Five ways Paul Pogba has improved since his first stint with Man United
Paul Pogba left Manchester United for Juventus as a 19-year-old with £800,000 compensation paid. He has returned four years later after a world-record £89.3 million deal. What has changed so drastically in the time since his departure?
The teenager who Sir Alex Ferguson let go transformed into the man who Jose Mourinho and Ed Woodward pursued so diligently this summer, even when the fee was eye-watering enough to put off other elite clubs in Europe.
After the signing was complete, Mourinho spoke of Pogba looking like a "kid that is back to his old school." Here, we take a look at how the prodigal son has returned a changed man as he prepares to make his return debut against Southampton on Friday night.
Here are five things that Pogba improved upon during his time at Juventus:
More of a team player
On arrival, Pogba seemed to have an individualistic streak in him, but there have been clear signs of his thorough, thought-out decision-making process aimed at benefiting the group as a whole now, a characteristic that is sure to appeal to Mourinho.
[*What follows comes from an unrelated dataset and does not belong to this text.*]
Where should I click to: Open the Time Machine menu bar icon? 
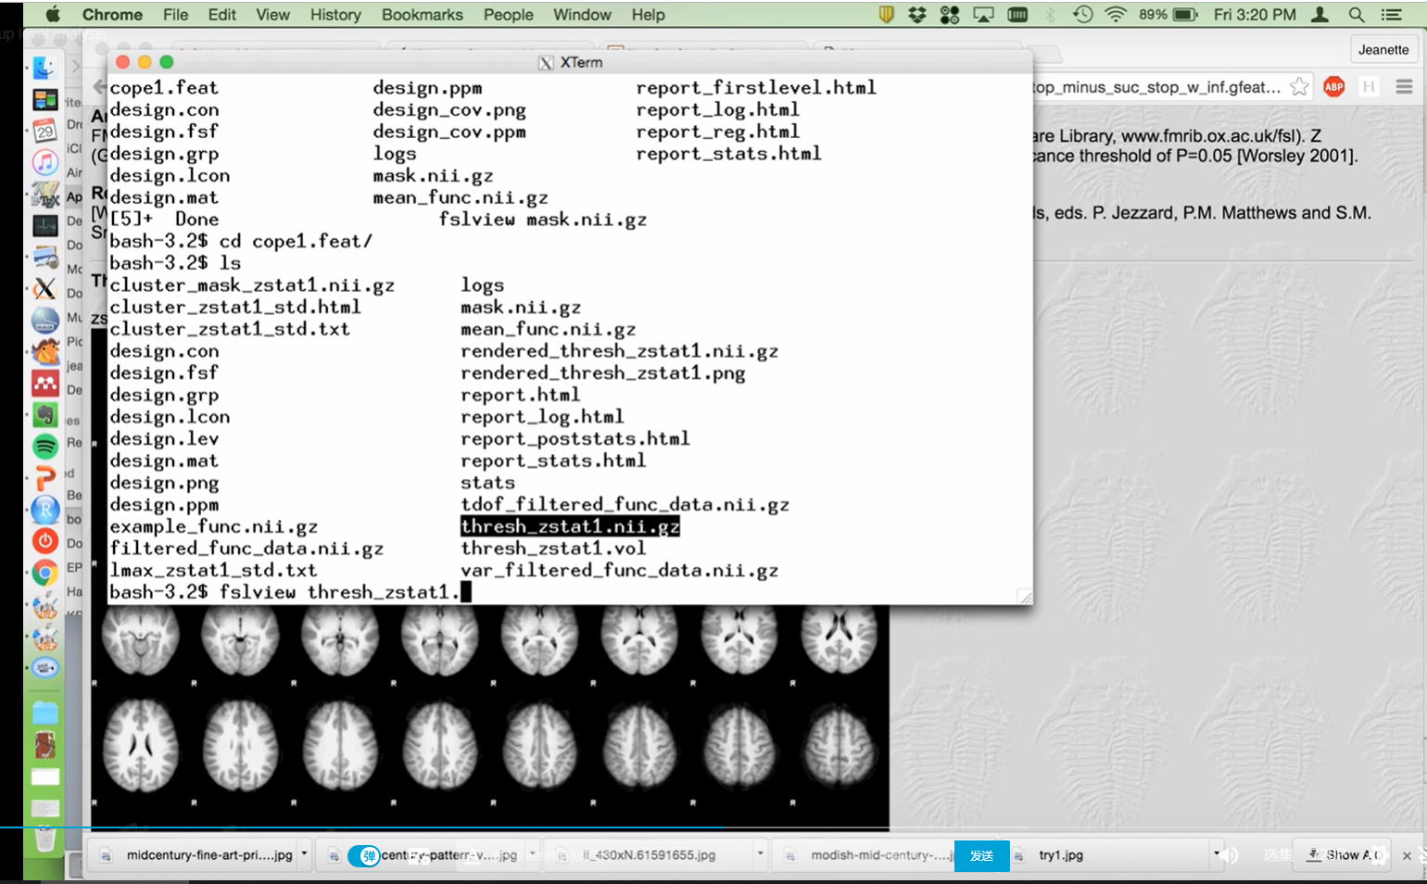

Serie A pundit Mina Rzouki said: "He still makes too many trigger-happy decisions, but he's learned how to draw out defenders to leave his teammates with one-on-one duels to win." Rzouki has also spotted this selflessness in his runs to create space for others and protection of possession.
Pogba has already shown his Instagram followers his appetite for improving his physique and the physical development should be clear to see when he takes to the field on Friday night. His strong arms assist him in holding off opponents and give him direction while his well-trained legs burst forward, and the athleticism also helps in the defensive side of his game. Knocking him off the ball is not a straightforward task for opponents, either. United could use him in a box-to-box role, which will make that strength significant.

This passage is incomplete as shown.